[TAREA BREVE 1] Identifica en los registros cada línea que contenga la palabra "click" y cópiala.

[ARTÍCULO]
—————

Asomarse a la cultura contemporánea sirve entre otras cosas para atisbar algunos rasgos de ese paisaje. Sobre todo, me gustaría subrayar dos consecuencias culturales del divorcio entre cristianismo y cultura contemporánea. La primera se obtiene cuando se considera qué sucede si se va un paso más allá de la visión heideggeriana del hombre como «ser para la muerte», cuando se produce esta abolición de la mortalidad natural mediante el sucedáneo de una metempsicosis técnica, cuando esta sustitución viene presidida por la previa negación de toda trascendencia. Y la respuesta es obvia: que desaparece la idea de teleología. El universo deja de poseer finalidad alguna y se ahoga en la multiplicación de unas mediaciones que se agotan en su opacidad, esto es, en la trivialidad; y la vida deja de tener una estructura narrativa, en la que algunas cosas parecían irrevocables. Y esa era precisamente la premisa mayor de toda la cultura occidental, la que yacía en la base de sus relatos y sus símbolos, la que se mostraba en la Commedia dantesca: que la vida constituía un don precioso por único y finito (y que vivirla de un modo u otro supone una diferencia). Así, lejos de la linealidad, la coherencia y el desarrollo que la narrativa había heredado de la épica, en la cultura contemporánea asistimos a la fragmentariedad, la dislocación de la personalidad, la volatilización del yo y de la responsabilidad. Es decir, a la imposibilidad de contar una existencia reducida a un sucedáneo de anécdotas sin tragedia alguna, a un mero suministro de experiencias, indiferentes y poco decisivas. Lejos de alcanzar telos alguno, de lo que se trata ahora es de perpetuar el movimiento. «Nuestra conga es la mejor», decía el protagonista de La gran belleza, «porque no va a ninguna parte» En la ausencia de drama estaría el más terrible de los dramas. Y lo que propone ya la cultura, se nos dice, con el tiempo puede volverse literalmente viable en la vida por medio de la tecnología: una conga interminable, sí, sería su metáfora. Un mundo sin drama, que ha vuelto ridículamente innecesaria la Cruz.

—————

[REGISTROS DE DATOS]
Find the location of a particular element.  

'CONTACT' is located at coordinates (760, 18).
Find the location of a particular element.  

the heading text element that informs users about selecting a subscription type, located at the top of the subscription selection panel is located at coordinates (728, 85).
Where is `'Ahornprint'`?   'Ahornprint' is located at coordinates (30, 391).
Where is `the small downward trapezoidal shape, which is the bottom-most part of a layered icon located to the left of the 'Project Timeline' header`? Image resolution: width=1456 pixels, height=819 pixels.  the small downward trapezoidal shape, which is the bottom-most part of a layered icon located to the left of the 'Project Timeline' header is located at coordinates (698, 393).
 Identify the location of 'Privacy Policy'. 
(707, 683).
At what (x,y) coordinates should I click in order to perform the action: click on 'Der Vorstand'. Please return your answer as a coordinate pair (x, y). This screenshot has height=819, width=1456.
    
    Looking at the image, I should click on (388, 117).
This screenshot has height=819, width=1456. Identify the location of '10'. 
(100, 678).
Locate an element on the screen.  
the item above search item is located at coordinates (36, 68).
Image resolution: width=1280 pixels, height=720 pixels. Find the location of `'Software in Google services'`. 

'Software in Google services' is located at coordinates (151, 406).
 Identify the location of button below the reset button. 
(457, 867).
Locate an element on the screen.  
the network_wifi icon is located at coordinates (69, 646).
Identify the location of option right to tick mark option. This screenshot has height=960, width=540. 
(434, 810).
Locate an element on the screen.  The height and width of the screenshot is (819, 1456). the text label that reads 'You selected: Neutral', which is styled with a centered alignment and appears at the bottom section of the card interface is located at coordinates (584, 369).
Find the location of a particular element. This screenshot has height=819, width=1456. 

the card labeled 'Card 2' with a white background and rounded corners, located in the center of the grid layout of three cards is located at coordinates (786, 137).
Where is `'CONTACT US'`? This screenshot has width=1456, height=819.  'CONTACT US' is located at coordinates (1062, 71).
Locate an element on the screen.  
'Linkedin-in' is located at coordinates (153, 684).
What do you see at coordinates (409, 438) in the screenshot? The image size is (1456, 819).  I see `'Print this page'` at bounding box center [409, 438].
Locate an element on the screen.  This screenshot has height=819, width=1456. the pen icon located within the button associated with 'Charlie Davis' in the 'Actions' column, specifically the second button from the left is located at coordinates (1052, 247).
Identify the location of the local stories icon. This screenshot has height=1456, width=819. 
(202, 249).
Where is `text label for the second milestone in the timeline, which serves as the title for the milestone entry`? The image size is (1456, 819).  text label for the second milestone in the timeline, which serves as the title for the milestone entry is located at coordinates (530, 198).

—————

[TAREA BREVE 2] Retoma el artículo sobre cristianismo y cultura contemporánea y continúalo desde su última frase.

[RESULTADO 1]
At what (x,y) coordinates should I click in order to perform the action: click on 'Der Vorstand'. Please return your answer as a coordinate pair (x, y). This screenshot has height=819, width=1456.
    Looking at the image, I should click on (388, 117).

[RESULTADO 2]
En segundo lugar, el olvido no ya de la muerte y la trascendencia, del hecho y de la necesidad de lo religioso, sino más especificamente de lo cristiano, arrastra consigo el olvido de la raíz de la cultura europea en cuanto representación, en un sentido mucho más palpable: el que se deriva de que nuestra comprensión del lenguaje y del arte son indisociables de la idea de encarnación. Tanto la noción de signo y de símbolo —pars pro toco— como de forma e imagen —pues esta no tiene propiamente un cuerpo sino que ha de incorporarse a una materia— encontrarían en la persona de Cristo su modelo, para la tradición occidental. Y sin ese modelo se nos antoja difícil leer el legado de veinte siglos.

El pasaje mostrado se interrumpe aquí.